3D is also useful in designing the exact measurements of the device that will be fitted on the child to lengthen the bone, since it allows us to make a replica and test it again and again on a 3D copy of the patient's skull. In the past four years, the Maxillofacial Surgery Unit used 3D in the planning and execution of more than 100 interventions.
A highly useful resource for cranial reconstructions
In the field of neurosurgery, 3D is extremely useful for planning detailed interventions before entering the operating room, as well as for creating some of the necessary surgical tools and even tailor-made implants which are thus perfectly adapted to the patient.
The neurosurgery team uses 3D to plan operations for correcting cranial deformities. This is the case, for example, with craniosynostosis, a disease that occurs when the head grows and develops abnormally due to an early closure of the joinings of the different bones that make up the skull.
"This condition creates asymmetry, and to correct it we have to reconstruct the skull by dismantling a part of it. Thanks to 3D, we get a copy of the skull before the intervention which we use to plan what we will do, as well as cutting guides that help to guide us during the surgery and which allow for greater precision", explains Mariana Alamar.
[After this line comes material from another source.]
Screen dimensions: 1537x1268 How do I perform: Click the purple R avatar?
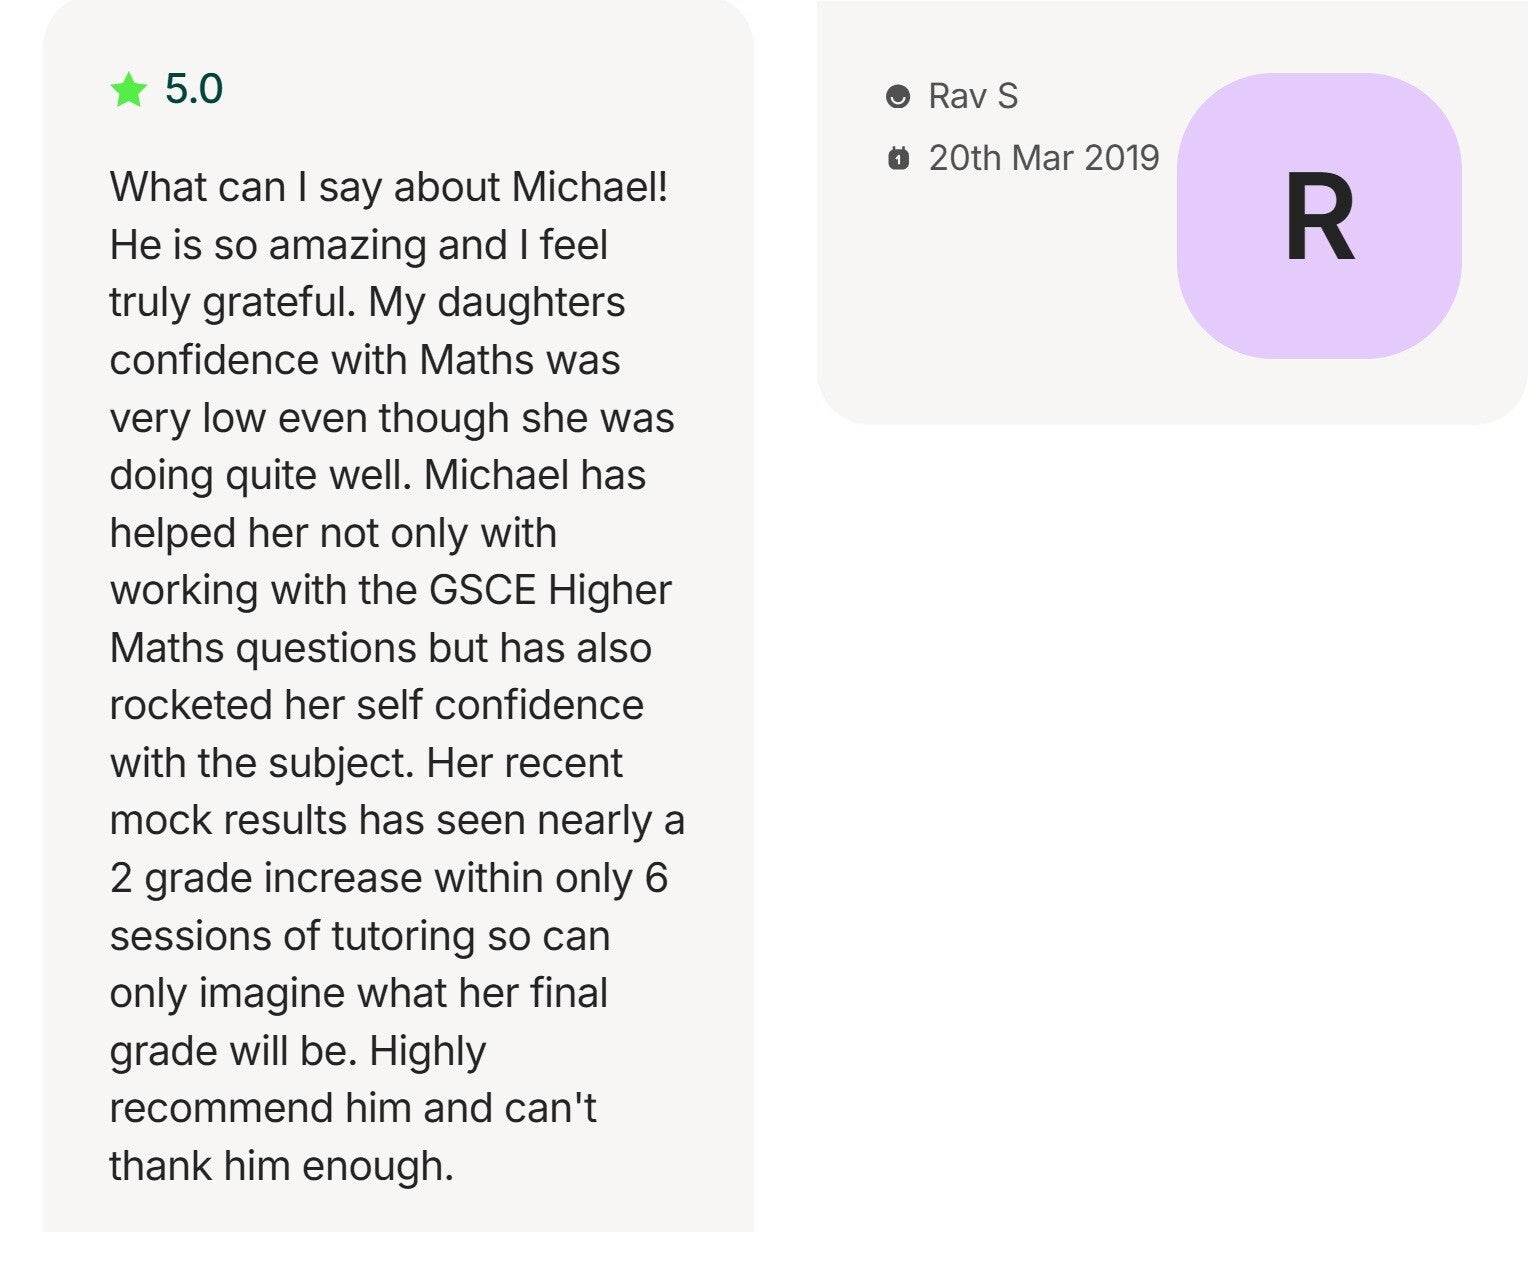(x=1318, y=216)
The neurosurgeon states that 3D technology is also employed in case of decompressive craniotomies or cranioplasties where there is no bone material from the patient to correct a cranial defect or deformity. In these cases, they create a 3D copy with materials such as porous plastic or titanium. Over the course of 2017, the Neurosurgery Department used 3D in around fifteen operations.
A 3D model for the reconstruction of an ear
Plastic surgeons have also seen multiple possibilities in 3D. Surgeon Francisco Parri, an expert in correcting the microtia or congenital malformation that causes some children to be born with an underdeveloped ear, uses it to create a 3D mirror copy of the healthy ear which will serve as a guide in reconstructing the affected ear. With the 3D copy (until recently they used a flat copy) the surgeons gain a significant degree of precision in the reconstruction of the ear, which is a very difficult operation given the multitude of reliefs and folds presented by this organ.
A tool with many possibilities
Currently, SJD Barcelona Children's Hospital uses 3D printing to plan extremely complex surgical procedures, create cutting guides and surgical tools, design customised prostheses and implants, and perform practical work in the context of teaching and simulation activities.
Most interventions are carried out in the areas of maxillofacial surgery, cancer surgery, neurosurgery, traumatology, cardiology and plastic surgery. Other specialities are starting to test 3D to support their daily clinical practice during complex operations. This is the case, for example, in the SJD Barcelona Children's Hospital Dentistry and Orthodontics Department.